To do ->
How many lines in the listing below hold the word "envelope"? Answer with the number only.
==================================================
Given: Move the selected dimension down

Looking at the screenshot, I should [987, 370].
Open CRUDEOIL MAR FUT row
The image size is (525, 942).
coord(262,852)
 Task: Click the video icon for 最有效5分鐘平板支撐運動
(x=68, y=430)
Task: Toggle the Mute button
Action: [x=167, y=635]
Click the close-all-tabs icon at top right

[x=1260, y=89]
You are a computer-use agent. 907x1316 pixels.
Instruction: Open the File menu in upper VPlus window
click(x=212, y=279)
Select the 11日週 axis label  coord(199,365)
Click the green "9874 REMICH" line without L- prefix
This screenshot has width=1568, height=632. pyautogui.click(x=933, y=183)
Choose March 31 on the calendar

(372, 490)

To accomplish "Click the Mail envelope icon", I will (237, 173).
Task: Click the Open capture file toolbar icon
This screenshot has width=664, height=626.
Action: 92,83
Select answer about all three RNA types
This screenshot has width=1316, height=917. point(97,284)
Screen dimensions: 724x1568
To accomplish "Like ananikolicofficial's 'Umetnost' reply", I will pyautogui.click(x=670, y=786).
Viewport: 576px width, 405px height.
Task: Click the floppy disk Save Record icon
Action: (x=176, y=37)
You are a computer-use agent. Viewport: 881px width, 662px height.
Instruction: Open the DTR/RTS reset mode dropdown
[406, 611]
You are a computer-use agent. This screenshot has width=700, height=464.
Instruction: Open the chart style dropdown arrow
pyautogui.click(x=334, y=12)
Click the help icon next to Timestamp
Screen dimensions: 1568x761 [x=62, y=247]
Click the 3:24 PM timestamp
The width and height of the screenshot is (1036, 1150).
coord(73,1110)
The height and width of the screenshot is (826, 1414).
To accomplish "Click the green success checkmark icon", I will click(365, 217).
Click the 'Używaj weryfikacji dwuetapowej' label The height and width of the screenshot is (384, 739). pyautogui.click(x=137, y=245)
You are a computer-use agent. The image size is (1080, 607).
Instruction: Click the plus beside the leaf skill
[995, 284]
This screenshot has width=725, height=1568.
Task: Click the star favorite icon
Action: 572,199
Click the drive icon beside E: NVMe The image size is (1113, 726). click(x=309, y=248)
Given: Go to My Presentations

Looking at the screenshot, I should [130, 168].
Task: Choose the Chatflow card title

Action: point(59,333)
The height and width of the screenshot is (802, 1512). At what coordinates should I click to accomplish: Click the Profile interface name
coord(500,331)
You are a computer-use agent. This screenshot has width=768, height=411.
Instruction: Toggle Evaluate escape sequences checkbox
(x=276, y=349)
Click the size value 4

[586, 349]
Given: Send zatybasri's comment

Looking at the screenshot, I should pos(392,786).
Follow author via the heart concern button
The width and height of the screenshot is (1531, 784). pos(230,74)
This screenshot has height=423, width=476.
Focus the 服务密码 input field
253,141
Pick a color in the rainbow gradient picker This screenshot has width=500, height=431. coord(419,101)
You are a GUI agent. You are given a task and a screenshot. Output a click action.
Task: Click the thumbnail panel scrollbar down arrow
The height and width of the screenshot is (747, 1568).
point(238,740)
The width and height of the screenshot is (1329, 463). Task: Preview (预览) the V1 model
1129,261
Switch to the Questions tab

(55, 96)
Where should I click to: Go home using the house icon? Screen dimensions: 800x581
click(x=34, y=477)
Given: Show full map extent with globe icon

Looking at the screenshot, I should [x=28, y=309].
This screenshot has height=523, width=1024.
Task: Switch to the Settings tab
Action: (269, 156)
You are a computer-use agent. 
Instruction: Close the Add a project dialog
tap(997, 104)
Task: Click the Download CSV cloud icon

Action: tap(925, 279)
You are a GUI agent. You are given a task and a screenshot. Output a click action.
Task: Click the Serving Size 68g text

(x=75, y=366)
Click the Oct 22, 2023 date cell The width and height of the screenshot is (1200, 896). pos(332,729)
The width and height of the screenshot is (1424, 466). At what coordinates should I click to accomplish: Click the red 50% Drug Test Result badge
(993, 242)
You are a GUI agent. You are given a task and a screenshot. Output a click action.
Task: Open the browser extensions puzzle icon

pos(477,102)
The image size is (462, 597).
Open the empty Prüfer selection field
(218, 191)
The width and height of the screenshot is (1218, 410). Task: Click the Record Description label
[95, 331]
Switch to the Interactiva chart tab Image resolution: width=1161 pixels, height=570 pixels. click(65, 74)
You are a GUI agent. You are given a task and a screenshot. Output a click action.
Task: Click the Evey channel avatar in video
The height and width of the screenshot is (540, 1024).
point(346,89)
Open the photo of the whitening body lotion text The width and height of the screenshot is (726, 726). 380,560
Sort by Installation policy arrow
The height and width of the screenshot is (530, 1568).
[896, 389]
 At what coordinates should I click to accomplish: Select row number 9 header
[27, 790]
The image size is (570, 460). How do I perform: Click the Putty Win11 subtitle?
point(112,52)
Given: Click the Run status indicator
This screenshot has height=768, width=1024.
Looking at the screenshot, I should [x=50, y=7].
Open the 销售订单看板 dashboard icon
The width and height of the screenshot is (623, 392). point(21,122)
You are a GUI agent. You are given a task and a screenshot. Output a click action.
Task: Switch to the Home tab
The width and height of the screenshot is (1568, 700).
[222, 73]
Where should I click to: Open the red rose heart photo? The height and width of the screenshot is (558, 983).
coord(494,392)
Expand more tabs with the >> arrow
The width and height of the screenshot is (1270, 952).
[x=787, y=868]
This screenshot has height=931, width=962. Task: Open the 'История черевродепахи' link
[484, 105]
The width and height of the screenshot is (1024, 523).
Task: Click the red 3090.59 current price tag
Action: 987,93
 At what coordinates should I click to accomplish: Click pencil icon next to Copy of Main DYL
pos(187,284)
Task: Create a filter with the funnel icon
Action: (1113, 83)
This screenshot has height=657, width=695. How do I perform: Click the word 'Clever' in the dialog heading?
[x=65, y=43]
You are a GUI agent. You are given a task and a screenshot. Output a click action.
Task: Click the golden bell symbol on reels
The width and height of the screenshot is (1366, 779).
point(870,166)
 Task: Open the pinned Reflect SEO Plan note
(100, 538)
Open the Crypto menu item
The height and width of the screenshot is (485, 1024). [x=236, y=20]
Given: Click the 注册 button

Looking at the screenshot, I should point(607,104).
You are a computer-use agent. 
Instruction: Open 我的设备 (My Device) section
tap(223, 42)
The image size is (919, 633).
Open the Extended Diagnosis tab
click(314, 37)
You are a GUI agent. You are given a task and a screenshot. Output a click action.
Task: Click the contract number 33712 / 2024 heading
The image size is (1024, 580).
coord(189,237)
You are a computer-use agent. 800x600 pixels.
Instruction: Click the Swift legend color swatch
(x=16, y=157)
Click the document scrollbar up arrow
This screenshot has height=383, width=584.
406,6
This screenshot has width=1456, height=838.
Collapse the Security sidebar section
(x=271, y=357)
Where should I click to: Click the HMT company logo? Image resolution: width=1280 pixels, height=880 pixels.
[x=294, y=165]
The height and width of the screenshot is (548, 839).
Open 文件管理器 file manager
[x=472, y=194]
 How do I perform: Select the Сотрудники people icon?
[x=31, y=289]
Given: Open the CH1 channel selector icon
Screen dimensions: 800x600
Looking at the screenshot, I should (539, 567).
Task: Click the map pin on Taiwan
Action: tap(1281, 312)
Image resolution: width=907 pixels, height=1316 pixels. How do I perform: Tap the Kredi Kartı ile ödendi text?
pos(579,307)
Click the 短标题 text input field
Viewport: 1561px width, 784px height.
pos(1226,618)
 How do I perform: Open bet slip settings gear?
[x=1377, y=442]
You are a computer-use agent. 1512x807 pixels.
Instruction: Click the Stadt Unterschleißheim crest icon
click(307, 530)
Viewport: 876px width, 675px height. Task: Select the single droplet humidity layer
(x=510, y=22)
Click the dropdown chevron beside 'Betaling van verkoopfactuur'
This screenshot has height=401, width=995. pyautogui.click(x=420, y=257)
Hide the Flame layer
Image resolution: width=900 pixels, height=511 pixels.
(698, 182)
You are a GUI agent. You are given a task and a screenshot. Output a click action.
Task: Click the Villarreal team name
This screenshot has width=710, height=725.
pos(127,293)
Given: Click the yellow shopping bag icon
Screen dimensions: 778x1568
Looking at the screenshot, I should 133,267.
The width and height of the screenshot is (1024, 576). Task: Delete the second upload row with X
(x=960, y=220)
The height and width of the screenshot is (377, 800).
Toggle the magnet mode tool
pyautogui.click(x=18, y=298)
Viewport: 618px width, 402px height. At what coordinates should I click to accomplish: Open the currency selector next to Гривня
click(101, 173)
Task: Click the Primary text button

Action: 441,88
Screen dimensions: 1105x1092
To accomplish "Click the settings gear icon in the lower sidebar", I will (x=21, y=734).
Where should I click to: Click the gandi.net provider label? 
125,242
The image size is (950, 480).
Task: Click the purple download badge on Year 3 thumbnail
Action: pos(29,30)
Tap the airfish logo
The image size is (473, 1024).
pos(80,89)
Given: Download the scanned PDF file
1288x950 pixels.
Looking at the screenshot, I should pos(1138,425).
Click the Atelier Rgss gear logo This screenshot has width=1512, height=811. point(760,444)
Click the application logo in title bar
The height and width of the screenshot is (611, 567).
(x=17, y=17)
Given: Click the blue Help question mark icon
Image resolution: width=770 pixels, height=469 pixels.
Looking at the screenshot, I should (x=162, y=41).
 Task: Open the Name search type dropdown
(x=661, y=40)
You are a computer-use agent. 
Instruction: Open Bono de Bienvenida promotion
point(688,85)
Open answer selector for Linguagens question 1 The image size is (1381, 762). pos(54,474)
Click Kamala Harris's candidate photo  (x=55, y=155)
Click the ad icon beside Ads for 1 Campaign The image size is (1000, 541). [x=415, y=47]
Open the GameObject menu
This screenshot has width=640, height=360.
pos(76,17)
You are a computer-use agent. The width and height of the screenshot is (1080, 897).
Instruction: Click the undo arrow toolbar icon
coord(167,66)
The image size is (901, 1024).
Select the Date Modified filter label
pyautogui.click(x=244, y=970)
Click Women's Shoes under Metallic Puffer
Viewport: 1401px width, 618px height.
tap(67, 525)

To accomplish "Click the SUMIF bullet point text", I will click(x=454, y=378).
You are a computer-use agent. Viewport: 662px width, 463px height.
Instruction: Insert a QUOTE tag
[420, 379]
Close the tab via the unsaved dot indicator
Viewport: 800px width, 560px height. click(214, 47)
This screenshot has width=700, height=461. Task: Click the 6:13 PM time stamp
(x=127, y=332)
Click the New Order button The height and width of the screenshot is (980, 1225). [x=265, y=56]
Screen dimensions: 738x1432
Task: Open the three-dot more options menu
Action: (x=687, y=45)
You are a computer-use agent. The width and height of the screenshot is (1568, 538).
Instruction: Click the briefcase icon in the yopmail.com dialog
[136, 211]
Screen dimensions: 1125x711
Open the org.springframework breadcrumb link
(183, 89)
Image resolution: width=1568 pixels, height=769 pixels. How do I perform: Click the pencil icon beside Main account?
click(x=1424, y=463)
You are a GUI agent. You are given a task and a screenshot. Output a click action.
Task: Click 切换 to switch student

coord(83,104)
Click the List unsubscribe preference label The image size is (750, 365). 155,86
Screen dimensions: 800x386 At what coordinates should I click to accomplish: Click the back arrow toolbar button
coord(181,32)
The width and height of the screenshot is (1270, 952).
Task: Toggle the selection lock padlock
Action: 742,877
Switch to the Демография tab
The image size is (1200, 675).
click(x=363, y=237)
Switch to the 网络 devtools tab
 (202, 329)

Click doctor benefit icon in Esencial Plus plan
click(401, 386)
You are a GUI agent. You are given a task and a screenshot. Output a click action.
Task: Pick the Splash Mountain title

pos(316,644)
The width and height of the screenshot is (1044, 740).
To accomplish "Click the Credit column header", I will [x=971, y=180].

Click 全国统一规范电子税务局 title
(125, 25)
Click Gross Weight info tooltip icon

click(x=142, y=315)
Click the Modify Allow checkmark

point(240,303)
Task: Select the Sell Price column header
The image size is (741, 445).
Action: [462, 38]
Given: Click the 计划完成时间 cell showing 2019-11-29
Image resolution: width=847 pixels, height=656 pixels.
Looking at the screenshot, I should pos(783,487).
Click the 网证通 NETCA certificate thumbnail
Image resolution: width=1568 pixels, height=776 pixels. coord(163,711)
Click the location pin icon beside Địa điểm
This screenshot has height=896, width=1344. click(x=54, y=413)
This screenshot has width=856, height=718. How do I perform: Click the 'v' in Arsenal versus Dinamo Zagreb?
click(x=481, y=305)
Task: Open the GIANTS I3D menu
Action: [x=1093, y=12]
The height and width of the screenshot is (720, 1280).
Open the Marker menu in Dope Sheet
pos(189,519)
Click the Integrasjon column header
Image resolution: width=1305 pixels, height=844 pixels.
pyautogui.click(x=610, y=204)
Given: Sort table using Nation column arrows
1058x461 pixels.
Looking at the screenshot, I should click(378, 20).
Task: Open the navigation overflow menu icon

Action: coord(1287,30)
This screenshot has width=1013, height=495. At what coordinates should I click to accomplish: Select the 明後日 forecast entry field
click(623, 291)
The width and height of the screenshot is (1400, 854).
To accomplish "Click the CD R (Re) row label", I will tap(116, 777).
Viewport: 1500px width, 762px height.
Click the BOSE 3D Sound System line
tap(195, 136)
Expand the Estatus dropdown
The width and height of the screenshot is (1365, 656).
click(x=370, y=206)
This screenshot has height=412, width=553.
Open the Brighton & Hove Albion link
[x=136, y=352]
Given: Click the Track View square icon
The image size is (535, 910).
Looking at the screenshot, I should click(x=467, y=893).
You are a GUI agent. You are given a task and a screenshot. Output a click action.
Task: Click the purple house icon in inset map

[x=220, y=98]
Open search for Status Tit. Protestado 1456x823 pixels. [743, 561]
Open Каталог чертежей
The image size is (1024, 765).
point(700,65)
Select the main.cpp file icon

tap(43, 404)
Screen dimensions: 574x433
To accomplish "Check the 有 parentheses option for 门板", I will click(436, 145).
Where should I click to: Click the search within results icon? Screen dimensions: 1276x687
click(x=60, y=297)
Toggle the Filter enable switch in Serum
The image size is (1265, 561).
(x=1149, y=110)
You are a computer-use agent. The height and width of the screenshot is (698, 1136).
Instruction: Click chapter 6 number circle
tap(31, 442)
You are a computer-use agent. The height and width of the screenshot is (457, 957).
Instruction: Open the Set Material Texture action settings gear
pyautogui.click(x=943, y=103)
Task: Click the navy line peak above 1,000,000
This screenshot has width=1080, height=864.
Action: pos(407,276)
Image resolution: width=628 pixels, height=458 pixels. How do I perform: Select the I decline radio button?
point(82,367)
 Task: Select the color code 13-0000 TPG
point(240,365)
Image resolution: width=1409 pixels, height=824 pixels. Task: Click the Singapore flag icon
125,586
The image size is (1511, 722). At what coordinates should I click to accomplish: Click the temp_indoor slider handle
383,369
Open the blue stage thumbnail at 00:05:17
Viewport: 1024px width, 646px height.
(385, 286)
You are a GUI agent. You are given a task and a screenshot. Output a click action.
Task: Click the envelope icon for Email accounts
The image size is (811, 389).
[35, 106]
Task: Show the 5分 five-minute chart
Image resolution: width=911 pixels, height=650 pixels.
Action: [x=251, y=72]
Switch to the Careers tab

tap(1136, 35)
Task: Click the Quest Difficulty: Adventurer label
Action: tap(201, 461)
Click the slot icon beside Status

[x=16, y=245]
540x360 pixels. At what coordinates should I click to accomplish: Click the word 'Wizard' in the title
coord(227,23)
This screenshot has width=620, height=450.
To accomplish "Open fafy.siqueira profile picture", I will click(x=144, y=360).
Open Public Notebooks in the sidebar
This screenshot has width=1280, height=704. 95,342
==================================================
Reply ->
2